The Second Circuit Court of Appeals developed the AFC test for use in Computer Associates Int'l, Inc. v. Altai Inc. In that case, Computer Associates sued Altai for copyright infringement of a computer job scheduler program that was designed to be easily ported between operating systems. Proving copyright infringement requires proving both ownership of the copyright and that copying took place. This second requirement can be met either by direct proof, or as is more usually done, by demonstrating the following: 1) the defendant had access to the copyright material and 2) there is substantial similarity between the copyrighted work and the defendant's work.[2] Demonstrating substantial similarity can be difficult when the two works are not exact replicas, either in full or in part. The Second Circuit court had found there was little previous guidance on how best to do this.
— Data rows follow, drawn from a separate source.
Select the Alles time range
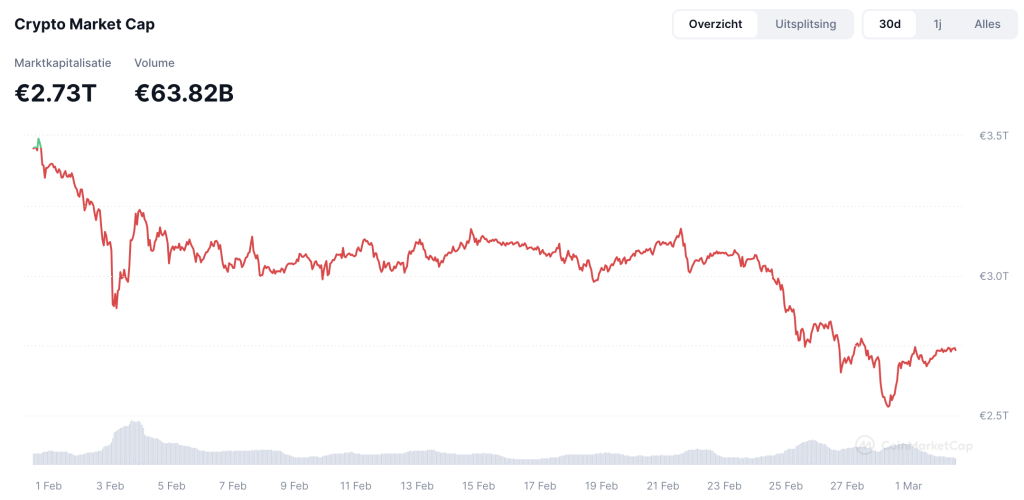This screenshot has height=500, width=1024. coord(987,24)
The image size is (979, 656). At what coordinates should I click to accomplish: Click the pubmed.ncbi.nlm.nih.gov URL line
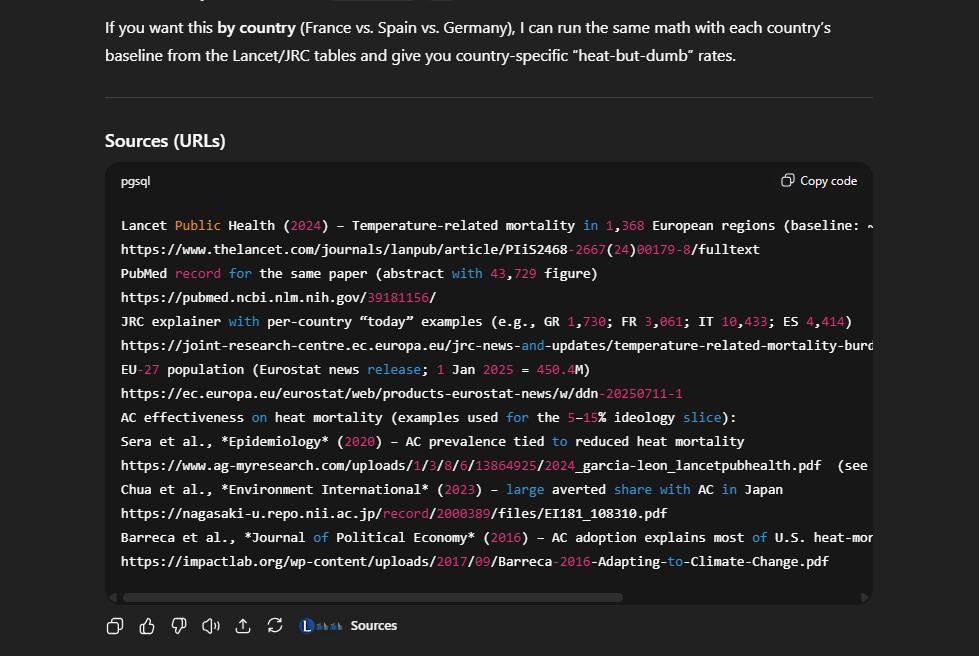[x=278, y=298]
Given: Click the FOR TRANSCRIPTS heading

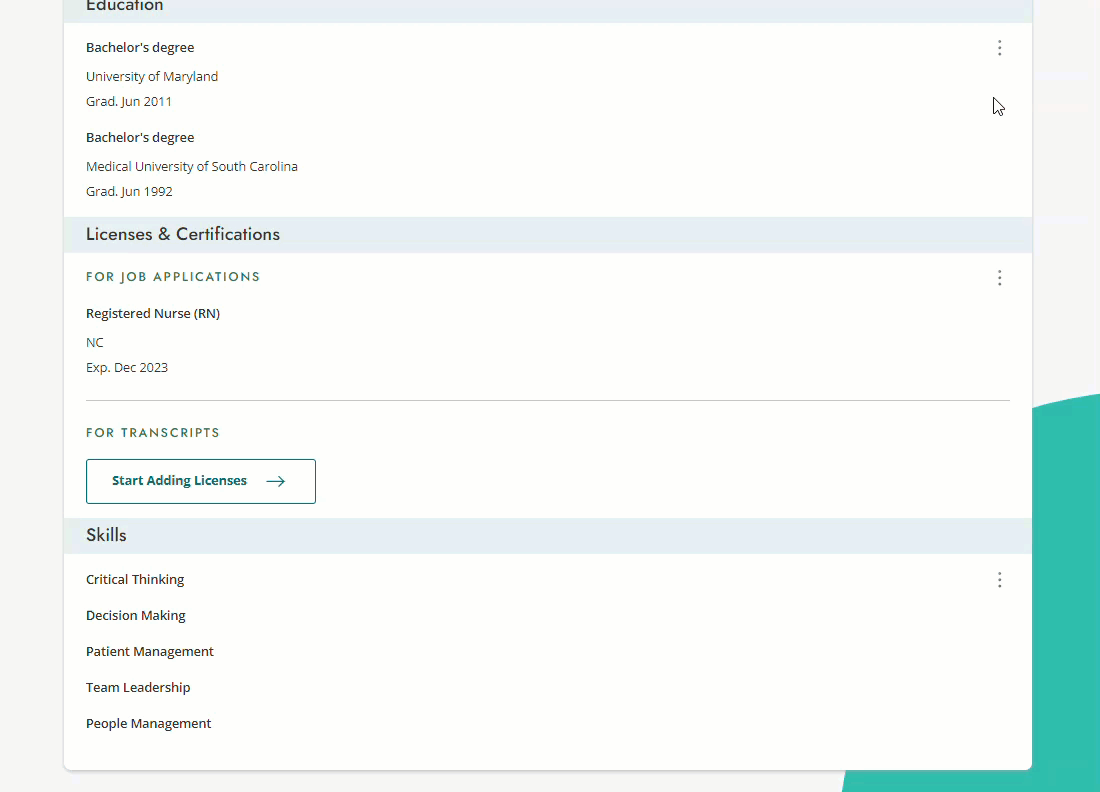Looking at the screenshot, I should (152, 432).
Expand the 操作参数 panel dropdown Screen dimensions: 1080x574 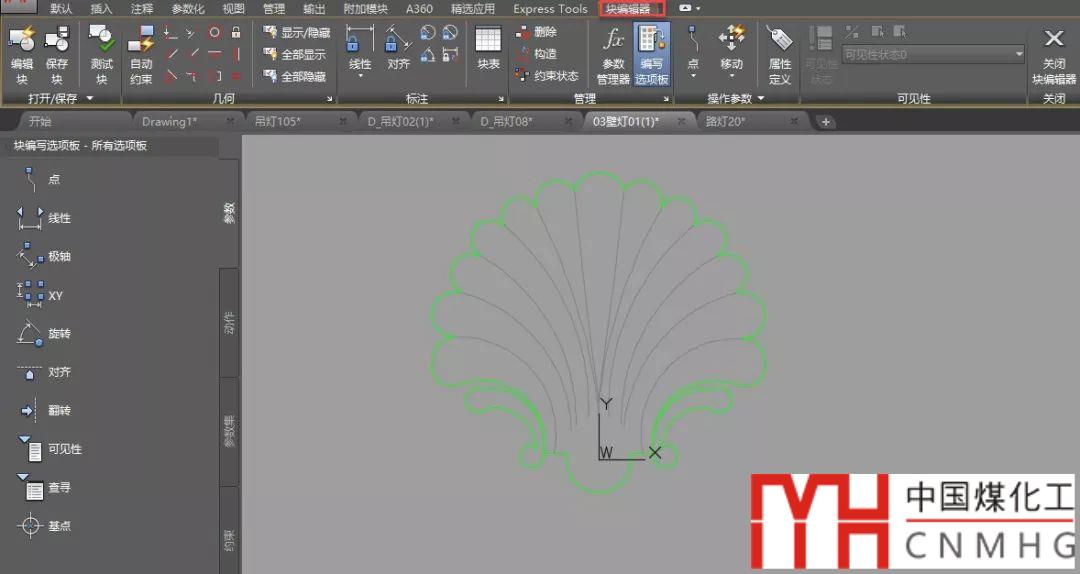click(x=760, y=99)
One notable previous treatment of substantial similarity of the Structure, sequence and organization (SSO) of software was adopted by the Third Circuit in Whelan v. Jaslow.[3] The court there suggested identifying the main function of a program as the idea and everything that is not strictly necessary for the purposes of the idea can be considered expression. The Altai court declined to follow this method, noting that the Whelan method "did not place enough emphasis on practical considerations".[4] The AFC test was devised to handle that issue; it is a method for determining whether substantial similarity exists between two computer programs, especially in non-literal elements of the program.

Abstraction-Filtration-Comparison[edit]

The AFC test is a three-step process for determining substantial similarity of the non-literal elements of a computer program. The process requires the court to first identify the increasing levels of abstraction of the program. Then, at each level of abstraction, material that is not protectable by copyright is identified and filtered out from further examination. The final step is to compare the defendant's program to the plaintiff's, looking only at the copyright-protected material as identified in the previous two steps, and determine whether the plaintiff's work was copied. In addition, the court will assess the relative significance of any copied material with respect to the entire program.[5]

Abstraction[edit]

The purpose of the abstraction step is to identify which aspects of the program constitute its expression and which are the ideas. By what is commonly referred to as the idea/expression dichotomy, copyright law protects an author's expression, but not the idea behind that expression.[6] In a computer program, the lowest level of abstraction, the concrete code of the program, is clearly expression, while the highest level of abstraction, the general function of the program, might be better classified as the idea behind the program. The abstractions test was first developed by the Second Circuit for use in literary works,[7] but in the AFC test, they outline how it might be applied to computer programs. The court identifies possible levels of abstraction that can be defined. In increasing order of abstraction; these are: individual instructions, groups of instructions organized into a "hierarchy of modules", the functions of the lowest-level modules, the functions of the higher-level modules, the "ultimate function" of the code.[8]

Filtration[edit]

The second step is to remove from consideration aspects of the program which are not legally protectable by copyright. The analysis is done at each level of abstraction identified in the previous step. The court identifies three factors to consider during this step: elements dictated by efficiency, elements dictated by external factors, and elements taken from the public domain.[5][9]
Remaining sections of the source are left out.